Copy, from the entries below, each line in which the string "height" appears.

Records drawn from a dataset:
——

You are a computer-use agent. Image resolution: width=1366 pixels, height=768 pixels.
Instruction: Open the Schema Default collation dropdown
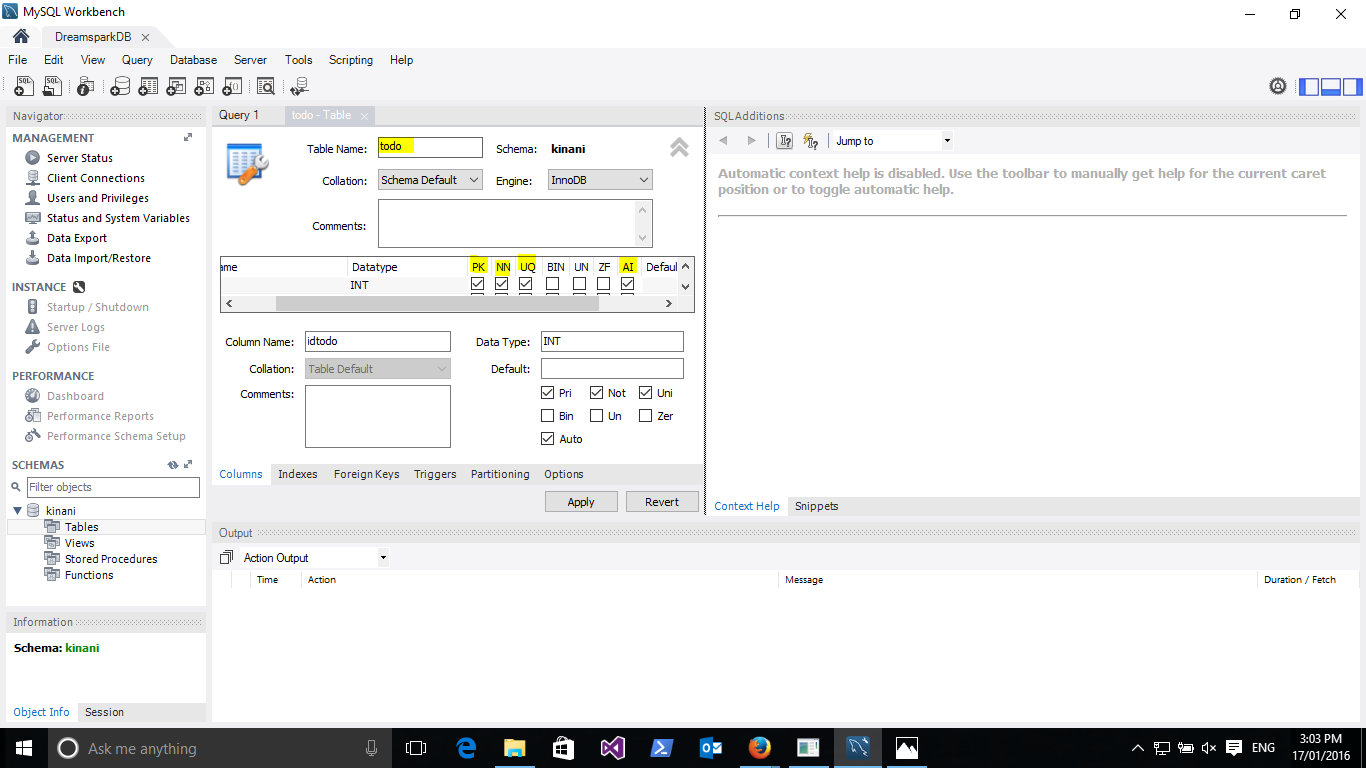coord(430,180)
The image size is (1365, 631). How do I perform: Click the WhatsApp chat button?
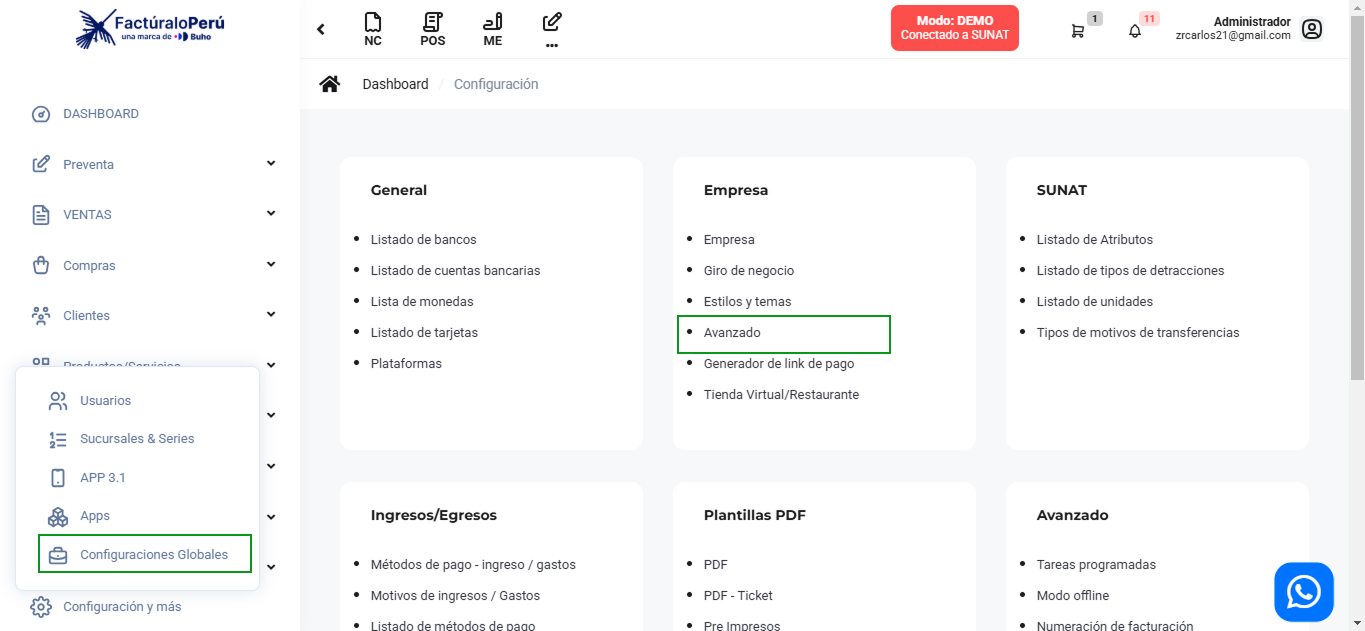coord(1303,592)
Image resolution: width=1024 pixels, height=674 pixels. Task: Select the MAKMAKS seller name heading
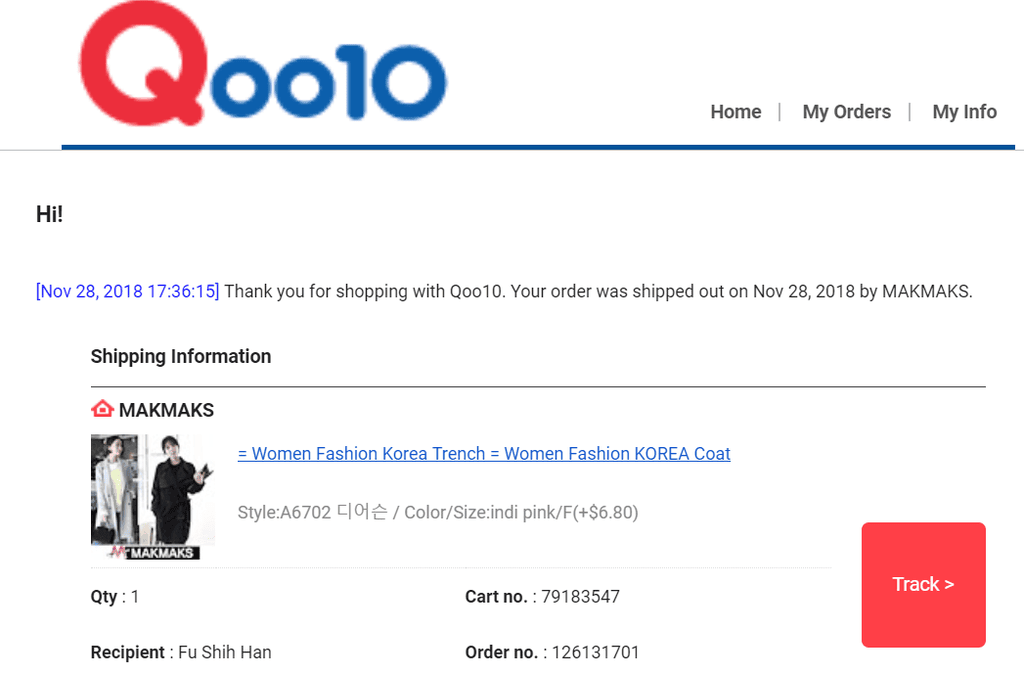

——

REPLY TO THE TASK -
You are a computer-use agent. Image resolution: width=1366 pixels, height=768 pixels.
Image resolution: width=1024 pixels, height=674 pixels. Task: Select the MAKMAKS seller name heading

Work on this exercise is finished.